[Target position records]
-- START --
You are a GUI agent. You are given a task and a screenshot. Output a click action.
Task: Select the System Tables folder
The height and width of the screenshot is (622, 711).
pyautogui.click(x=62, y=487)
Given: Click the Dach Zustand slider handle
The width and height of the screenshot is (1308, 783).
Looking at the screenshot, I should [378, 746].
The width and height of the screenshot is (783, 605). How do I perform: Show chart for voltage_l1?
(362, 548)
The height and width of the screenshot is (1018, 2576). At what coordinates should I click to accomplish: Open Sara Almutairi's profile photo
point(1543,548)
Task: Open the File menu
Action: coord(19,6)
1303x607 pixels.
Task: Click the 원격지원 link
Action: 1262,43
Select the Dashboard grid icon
-- END --
## What to produce
Repeat everything from the line containing "The height and width of the screenshot is (1018, 2576)." down to the end of the material, with both ends included.

## Answer
The height and width of the screenshot is (1018, 2576). At what coordinates should I click to accomplish: Open Sara Almutairi's profile photo
point(1543,548)
Task: Open the File menu
Action: coord(19,6)
1303x607 pixels.
Task: Click the 원격지원 link
Action: 1262,43
Select the Dashboard grid icon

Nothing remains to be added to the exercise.